In its complaint issued against Facebook in July of 2012, the commissioners highlight eight different counts of violation, which include misleading its users on the terms of its privacy policy, falsely representing site features, providing information to third party advertisers despite pledges to the contrary, and verifying facebook applications as secure despite having not performed any such verification. In its complaint against Google’s ‘Buzz’ product in 2010, the FTC cites the company for using registered Gmail users’ information to populate this new social networking service without seeking consumers’ consent to use their information. But in each of these cases, the FTC’s complaint was issued long after the violations had occurred – for instance, in the Facebook complaint, the FTC mentions violations that began as early as 2007.

This delay seems partly due to the rules which direct the FTC’s investigation and enforcement actions. For instance, even after all of the proper steps have been taken – including an investigation, and a consensus by the commissioners that wrongdoing has occurred, the commission’s findings only become binding 60 days after their issuance – that is, unless that order is stayed by a court.  Furthermore, even if a respondent ignores an FTC commission order, they aren’t even criminally liable. As the FTC states on its website: “ If a respondent violates a final order, it is liable for a civil penalty of up to $16,000 for each violation. The penalty is assessed by a district court in a suit brought to enforce the Commission’s order.” Even in a situation of clear wrongdoing in which the FTC has ruled, a court must still intervene to  provide injunctive relief and acquire damages (keep in mind that each of these actions will take days and possibly years). And what is $16,000 dollars in an era of multi-billion dollar companies, where a day can drive millions of dollars in online purchases?

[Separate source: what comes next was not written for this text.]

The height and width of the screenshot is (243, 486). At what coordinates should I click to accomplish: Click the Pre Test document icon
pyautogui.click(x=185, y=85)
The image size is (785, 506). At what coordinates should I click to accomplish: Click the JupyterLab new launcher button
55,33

Setup in 1914, the FTC’s role was to prevent unfair methods of competition in commerce as part of the battle to “bust the trusts.” To protect the consumers from unfair practices and deception, it has been trying to write rules telling businesses how to deal with their customers on an industry-by-industry basis. But, with continuously evolving technologies such as mobile technology, online surveillance systems, automated healthcare systems, networked and connected cars, houses, and locks, come new potential threats to privacy and security of consumers. And today new threats emerge faster than ever, and hence pose a great challenge for the FTC to be able to effectively regulate these industries a timely manner.

Even policies that apply in the case of online services such as Facebook and Google may not be relevant for connected devices and the internet of things. Furthermore, it seems that the delays that have been built into the FTC’s enforcement actions mean even if new rules could be conceived of in time, they would still take months to take effect [3]. Months may not have mattered in the era of television, but in the era of click-commerce, such a delay makes current forms of FTC policing completely ineffective.

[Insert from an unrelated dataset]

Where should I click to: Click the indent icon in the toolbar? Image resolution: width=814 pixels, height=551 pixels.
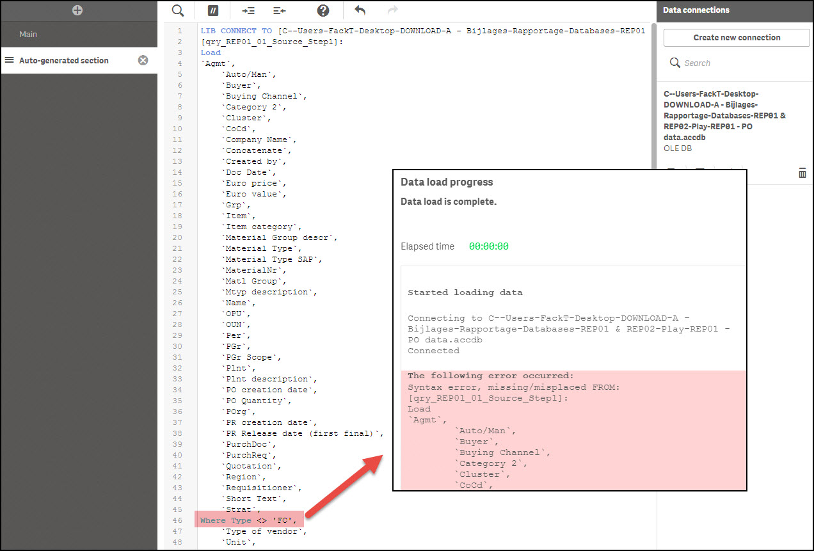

As new, connected, technologies integrate more and more into our daily lives, there is an increased threat of attack on consumers, especially in the area of privacy. These threats deserve to be  faced with the same rigor and urgency with which the government tackles them in the physical realm. In a technological society, justice must be imbued with the ability to keep pace with new marketplaces and the threats they pose to consumers.

Can the FTC, as it currently exists, possibly keep up with the pace of new kinds of deceptive practices in evolving technologies? Can its enforcement and investigative framework be updated to respond swiftly to illegal practices? Or does another body, operating under a different framework, need to be conceived of to face these challenges? Such are the questions we will need to answer if our society is to be able to buy, trade, and live safely in the internet era.